Extracellular vesicles (EVs), are important for intercellular communication in both physiological and pathological processes. To explore the potential of cancer derived EVs as disease biomarkers for diagnosis, monitoring, and treatment decision, it is necessary to thoroughly characterize their biomolecular content. The aim of the study was to characterize and compare the protein content of EVs derived from three different cancer cell lines in search of a specific molecular signature, with emphasis on proteins related to the carcinogenic process. Oral squamous cell carcinoma (OSCC), pancreatic ductal adenocarcinoma (PDAC) and melanoma brain metastasis cell lines were cultured in CELLine AD1000 flasks. EVs were isolated by ultrafiltration and size-exclusion chromatography and characterized. Next, the isolated EVs underwent liquid chromatography-mass spectrometry (LC-MS) analysis for protein identification. Functional enrichment analysis was performed for a more general overview of the biological processes involved. More than 600 different proteins were identified in EVs from each particular cell line. Here, 14%, 10%, and 24% of the identified proteins were unique in OSCC, PDAC, and melanoma vesicles, respectively. A specific protein profile was discovered for each cell line, e.g., EGFR in OSCC, Muc5AC in PDAC, and FN1 in melanoma vesicles. Nevertheless, 25% of all the identified proteins were common to all cell lines. Functional enrichment analysis linked the proteins in each data set to biological processes such as "biological adhesion", "cell motility", and "cellular component biogenesis". EV proteomics discovered cancer-specific protein profiles, with proteins involved in processes promoting tumor progression. In addition, the biological processes associated to the melanoma-derived EVs were distinct from the ones linked to the EVs isolated from OSCC and PDAC. The malignancy specific biomolecular cues in EVs may have potential applications as diagnostic biomarkers and in therapy.

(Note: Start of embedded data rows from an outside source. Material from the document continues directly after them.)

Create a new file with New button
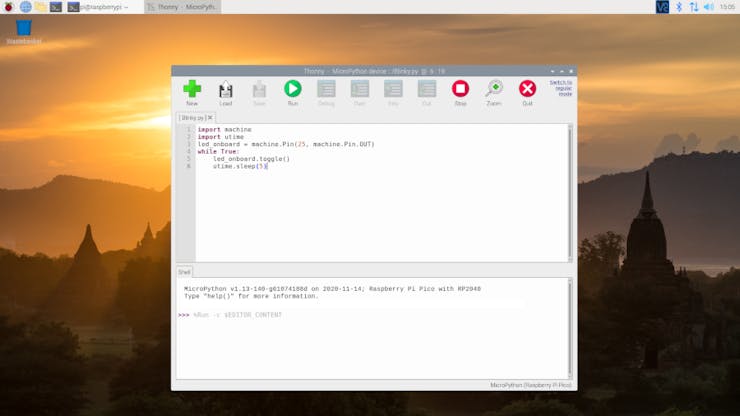 point(192,92)
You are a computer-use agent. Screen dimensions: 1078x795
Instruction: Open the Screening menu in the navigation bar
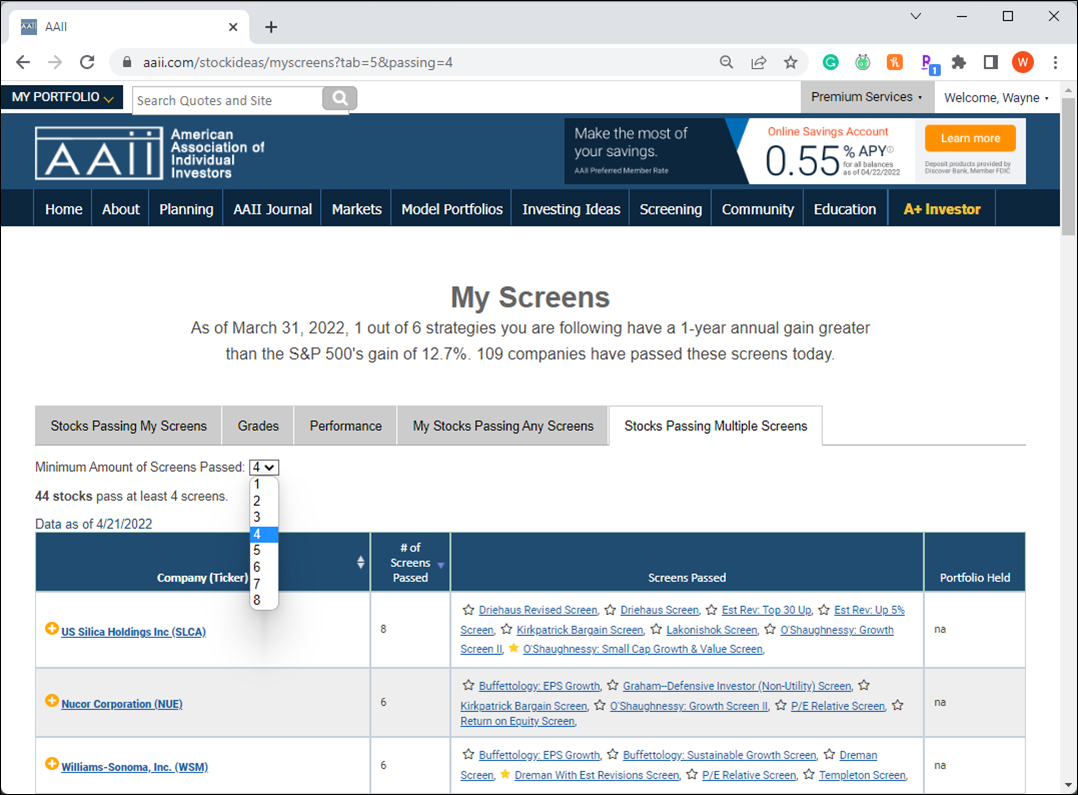click(670, 209)

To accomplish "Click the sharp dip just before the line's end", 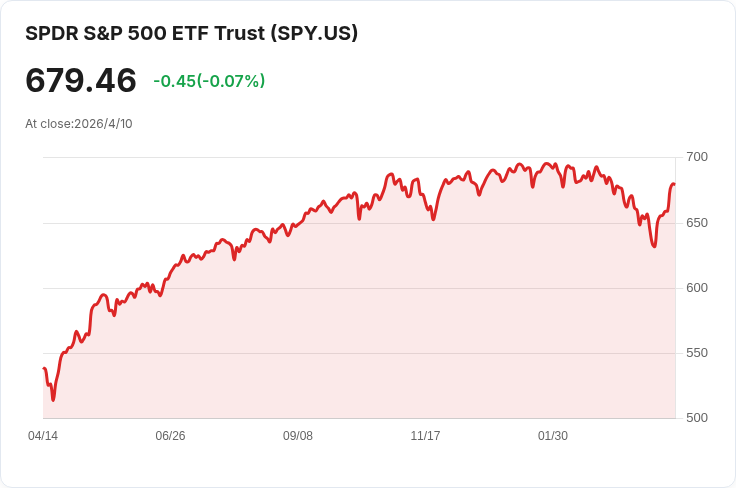I will point(654,246).

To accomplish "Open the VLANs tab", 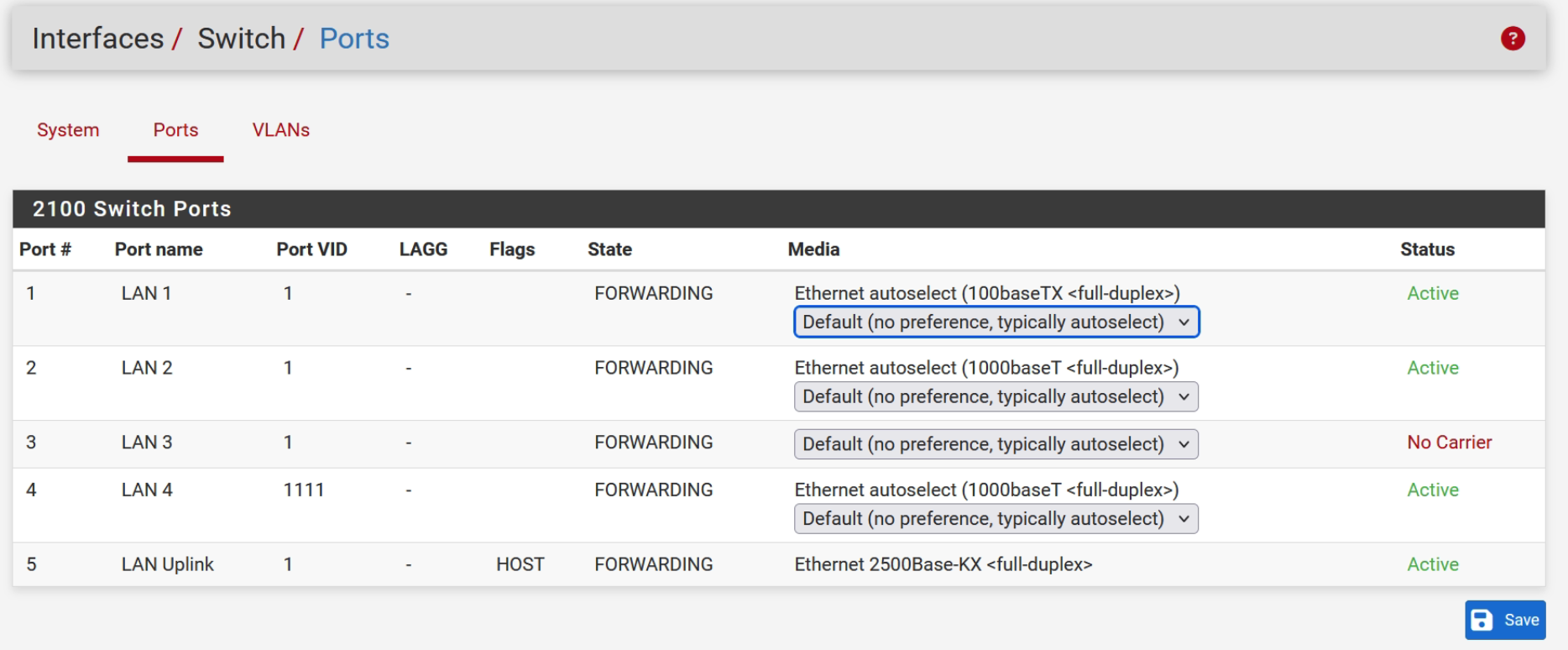I will click(x=281, y=130).
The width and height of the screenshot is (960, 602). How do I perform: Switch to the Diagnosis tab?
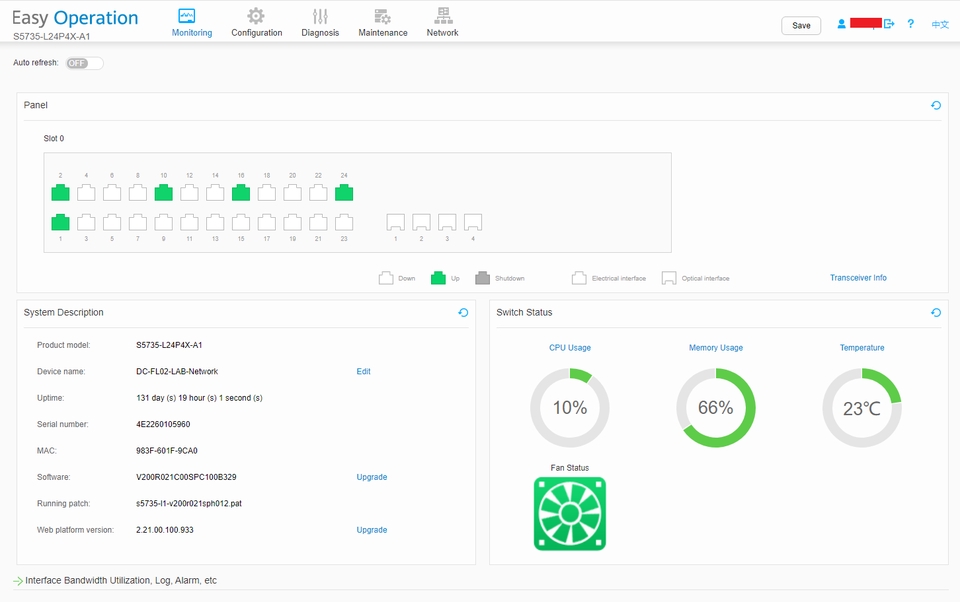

细胞外囊泡 (EVs) 在生理和病理过程中的细胞间通讯中起着重要作用。为了探索源自癌症的 EVs 作为疾病生物标志物用于诊断、监测和治疗决策的潜力,有必要彻底描述其生物分子含量。本研究的目的是表征和比较三种不同癌细胞系来源的 EVs 的蛋白质含量,以寻找特定的分子特征,重点是与致癌过程相关的蛋白质。口腔鳞状细胞癌 (OSCC)、胰腺导管腺癌 (PDAC) 和黑色素瘤脑转移细胞系在 CELLine AD1000 培养瓶中培养。通过超滤和大小排阻色谱法分离 EVs 并进行表征。然后,对分离的 EVs 进行液相色谱-质谱 (LC-MS) 分析以鉴定蛋白质。进行功能富集分析以更全面地了解所涉及的生物学过程。从每个特定细胞系的 EV 中鉴定出超过 600 种不同的蛋白质。在这里,在 OSCC、PDAC 和黑色素瘤囊泡中分别有 14%、10%和 24%的鉴定蛋白是独特的。为每个细胞系发现了特定的蛋白质谱,例如,OSCC 中的 EGFR、PDAC 中的 Muc5AC 和黑色素瘤囊泡中的 FN1。然而,所有鉴定蛋白的 25%在所有细胞系中是共同的。功能富集分析将每个数据集的蛋白质与生物学过程联系起来,例如“生物粘附”、“细胞运动”和“细胞成分生物发生”。EV 蛋白质组学发现了癌症特异性的蛋白质谱,其中涉及促进肿瘤进展的过程的蛋白质。此外,与从 OSCC 和 PDAC 分离的 EV 相关的生物学过程与从黑色素瘤衍生的 EV 相关的生物学过程不同。EV 中恶性肿瘤特异性生物分子线索可能具有作为诊断生物标志物和治疗的潜在应用。